14. Second malignancy unless in remission for 2 years or locally curable cancers that have
been treated with curative intent with no evidence of recurrence, such as:

- Basal or squamous cell skin cancer

- Superficial bladder cancer

- Carcinoma in situ of cervix or breast

- Incidental prostate cancer

- Non melanomatous skin cancer

- Carcinoma in situ of the cervix treated with curative intent

- Prostate cancer treated with curative intent with serum prostate specific antigen
(PSA) < 2.0 ng/mL

15. Patients with medical conditions requiring administration of strong cytochrome P450
(CYP), CYP3A4 Inducers and Inhibitors..

16. Uncontrolled adrenal insufficiency or active chronic liver disease.
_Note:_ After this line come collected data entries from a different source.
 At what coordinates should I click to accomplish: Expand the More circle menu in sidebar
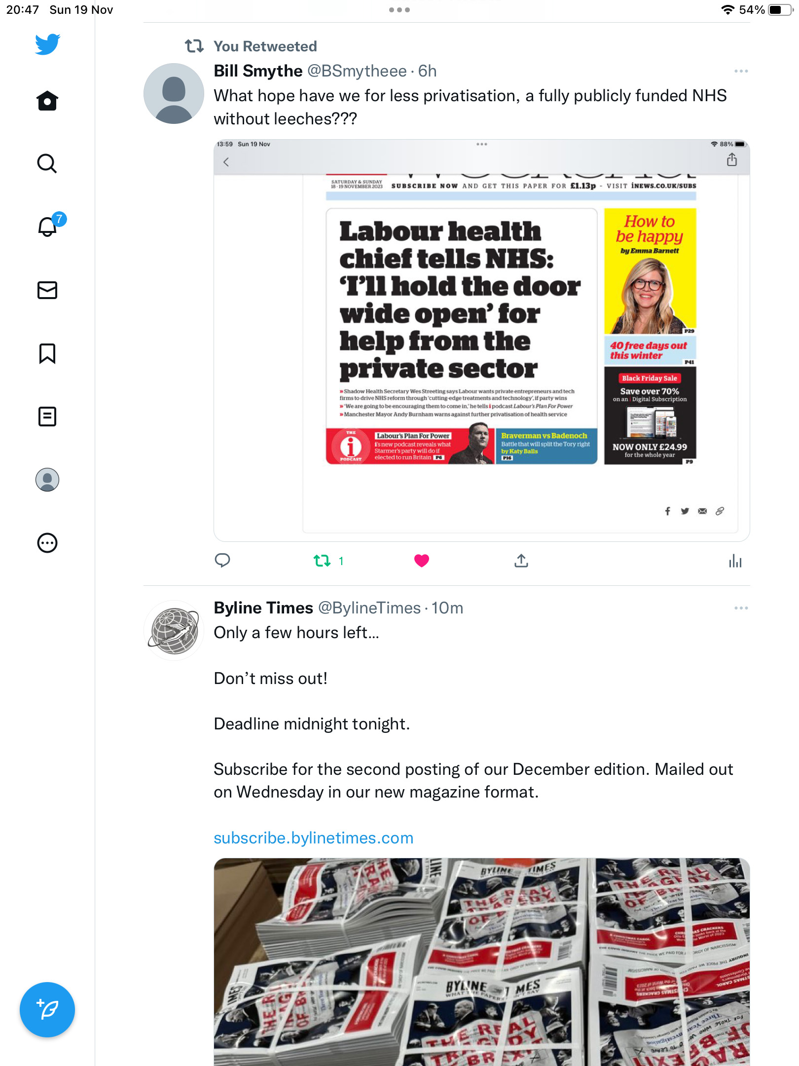click(47, 543)
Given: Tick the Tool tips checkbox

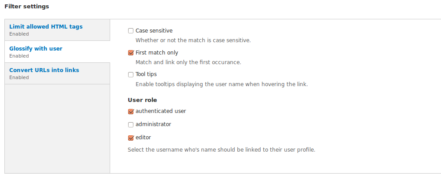Looking at the screenshot, I should click(130, 75).
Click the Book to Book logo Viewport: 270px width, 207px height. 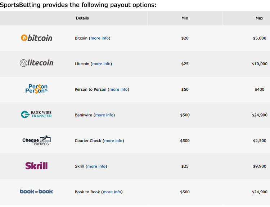click(36, 192)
17. Has received approved live vaccine/live attenuated vaccines within 30 days of planned
Cycle 1 Day 1. Inactivated viral vaccines are allowed; however intranasal influenza
vaccines (e.g. Flu-Mist) are not allowed.

18. Underlying medical conditions that, in the Investigator's opinion, will make the
administration of Study Treatment hazardous or obscure the interpretation of toxicity
determination or AEs.

19. Unwilling or unable to comply with procedures required in this protocol.